* PROVIDED TEXT *
# Communities > Antique Arms & Armour Community > Middle-East, India & Africa (MEIA) >  Arabic/Russian sword

## LawrenceN

I'd appreciate any information any of you could give me regarding an interesting piece I've picked up.  It's a Russian configuration sabre, but the numbers on it are Arabic.  There are no cyrillic letters of any kind.  The numbers all match on the quillion and blade and the last 2 numerals are on the throat and chape of the scabbbard.  Though crudely forged and with a very coarse edge ground onto it, it is really in very good condition.  There's no dents or rust blossoms, and even the leather washer is still there, though it's falling apart.  I've caught bits & pieces of information on this site, but do any of you folks have some concrete information for me?  Things like probable dates and provenance would be most appreciated.  Does it have any value?  Thank you in advance.

----------


## Timo Nieminen

It's a Persian shashka. AFAIK, these were mostly carried by soldiers in the Persian Cossack Brigade, established c. 1880. Searching this forum, or Googling, for "Persian shashka" should reveal other examples of such swords, and info on them.

Records from a pointing dataset:
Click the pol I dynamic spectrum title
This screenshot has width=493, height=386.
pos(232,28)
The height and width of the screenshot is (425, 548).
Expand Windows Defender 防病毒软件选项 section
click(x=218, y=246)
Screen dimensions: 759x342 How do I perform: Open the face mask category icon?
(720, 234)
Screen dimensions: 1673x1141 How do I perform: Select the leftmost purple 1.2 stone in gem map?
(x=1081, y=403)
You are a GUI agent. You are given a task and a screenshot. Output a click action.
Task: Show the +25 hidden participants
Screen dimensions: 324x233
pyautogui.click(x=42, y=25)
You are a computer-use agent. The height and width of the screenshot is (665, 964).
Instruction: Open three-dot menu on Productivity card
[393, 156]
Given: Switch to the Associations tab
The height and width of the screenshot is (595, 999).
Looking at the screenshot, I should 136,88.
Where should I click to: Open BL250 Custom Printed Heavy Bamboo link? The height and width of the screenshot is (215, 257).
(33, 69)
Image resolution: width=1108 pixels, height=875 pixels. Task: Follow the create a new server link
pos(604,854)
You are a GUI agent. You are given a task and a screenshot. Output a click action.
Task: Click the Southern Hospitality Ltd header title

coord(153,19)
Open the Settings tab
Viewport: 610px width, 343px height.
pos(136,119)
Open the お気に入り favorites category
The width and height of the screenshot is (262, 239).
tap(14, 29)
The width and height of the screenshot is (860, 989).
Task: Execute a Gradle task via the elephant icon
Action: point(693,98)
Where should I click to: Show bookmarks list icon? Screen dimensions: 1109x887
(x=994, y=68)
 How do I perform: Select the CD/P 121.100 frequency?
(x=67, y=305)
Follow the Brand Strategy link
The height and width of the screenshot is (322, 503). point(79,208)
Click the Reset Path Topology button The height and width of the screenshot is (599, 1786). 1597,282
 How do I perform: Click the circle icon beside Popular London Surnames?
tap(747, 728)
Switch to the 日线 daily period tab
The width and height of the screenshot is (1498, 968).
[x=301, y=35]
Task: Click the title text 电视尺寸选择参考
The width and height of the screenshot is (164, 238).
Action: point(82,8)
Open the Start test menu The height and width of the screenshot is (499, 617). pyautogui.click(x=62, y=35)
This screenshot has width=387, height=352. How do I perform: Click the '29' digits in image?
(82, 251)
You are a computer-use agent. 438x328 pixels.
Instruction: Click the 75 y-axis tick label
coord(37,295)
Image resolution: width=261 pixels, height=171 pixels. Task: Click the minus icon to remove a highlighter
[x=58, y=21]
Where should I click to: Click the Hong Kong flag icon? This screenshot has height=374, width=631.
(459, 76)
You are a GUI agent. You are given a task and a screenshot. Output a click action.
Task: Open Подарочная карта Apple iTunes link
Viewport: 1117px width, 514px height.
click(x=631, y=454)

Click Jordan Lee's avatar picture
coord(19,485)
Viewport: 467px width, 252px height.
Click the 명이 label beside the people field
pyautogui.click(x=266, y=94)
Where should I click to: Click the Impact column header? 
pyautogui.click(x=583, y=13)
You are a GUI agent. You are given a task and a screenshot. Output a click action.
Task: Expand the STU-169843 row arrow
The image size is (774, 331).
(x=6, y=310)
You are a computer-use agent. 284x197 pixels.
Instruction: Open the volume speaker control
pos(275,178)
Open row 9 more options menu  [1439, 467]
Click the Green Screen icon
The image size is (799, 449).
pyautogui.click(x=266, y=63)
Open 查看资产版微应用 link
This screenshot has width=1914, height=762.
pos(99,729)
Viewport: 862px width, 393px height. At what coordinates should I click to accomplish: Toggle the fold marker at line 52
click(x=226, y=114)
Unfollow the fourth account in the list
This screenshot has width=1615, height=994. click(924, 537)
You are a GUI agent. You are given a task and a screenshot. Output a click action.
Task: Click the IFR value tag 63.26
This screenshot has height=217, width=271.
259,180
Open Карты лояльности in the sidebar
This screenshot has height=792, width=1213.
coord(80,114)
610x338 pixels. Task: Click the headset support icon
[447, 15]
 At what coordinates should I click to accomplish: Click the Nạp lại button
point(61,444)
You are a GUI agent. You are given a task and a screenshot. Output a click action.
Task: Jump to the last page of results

* PROMPT A *
Answer these from the Arabic/Russian sword thread:
(i) Where on the scabbard do the last two numerals appear?
(ii) What type of sword does Timo Nieminen say it is?
(iii) Around what year was the Persian Cossack Brigade established?
* PROMPT B *
Write the next post in the Arabic/Russian sword thread, following on from the last reply.

* ANSWER A *
(i) On the throat and chape of the scabbard.
(ii) A Persian shashka.
(iii) Around 1880.

* ANSWER B *
----------


## Nav Ghosh

Why does it have a brushed look? A machine has been over that at some point and maybe the 1877 numerals were touched up. It strikes me. Doesn't make any sense that this sword should be so rough. Crude is the word, sorry...

----------


## LawrenceN

When I initiated the thread, I had mentioned that it is crudely forged.  I have the feeling that very little care was given to the cosmetics of the blade, probably because it was meant for export.  I'd have to see a real Russian piece to make a comparison. When you sight down the blade, it's actually very true and it is a nicely tempered, flexible sword in spite of its appearance.  It's a "no-nonsense" fighting sword, with no frills.  The numbers haven't been retouched for sure.  The patina is even in them, and on the scabbard.  My feeling is that it may never have been issued as there is little actual wear on it.  If I had a better camera, I could get more detail on the blade and scabbard.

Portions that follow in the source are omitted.